→ Exercise aim
From the data below, copy exactly the lines that lie between the one holding "You are a computer-use agent." and the one holding "Instruction: Open the", including both, and nothing more.

→ Records provided
○ ○ ○ ○

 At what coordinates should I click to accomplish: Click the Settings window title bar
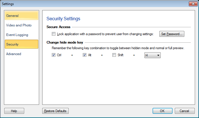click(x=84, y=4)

○ ○ ○ ○

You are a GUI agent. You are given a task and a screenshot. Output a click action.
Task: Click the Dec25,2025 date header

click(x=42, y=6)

○ ○ ○ ○

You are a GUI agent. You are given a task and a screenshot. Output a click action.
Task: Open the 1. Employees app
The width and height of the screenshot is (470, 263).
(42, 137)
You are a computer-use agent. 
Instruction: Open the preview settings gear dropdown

○ ○ ○ ○

→ Output for this task
You are a computer-use agent. 
Instruction: Open the preview settings gear dropdown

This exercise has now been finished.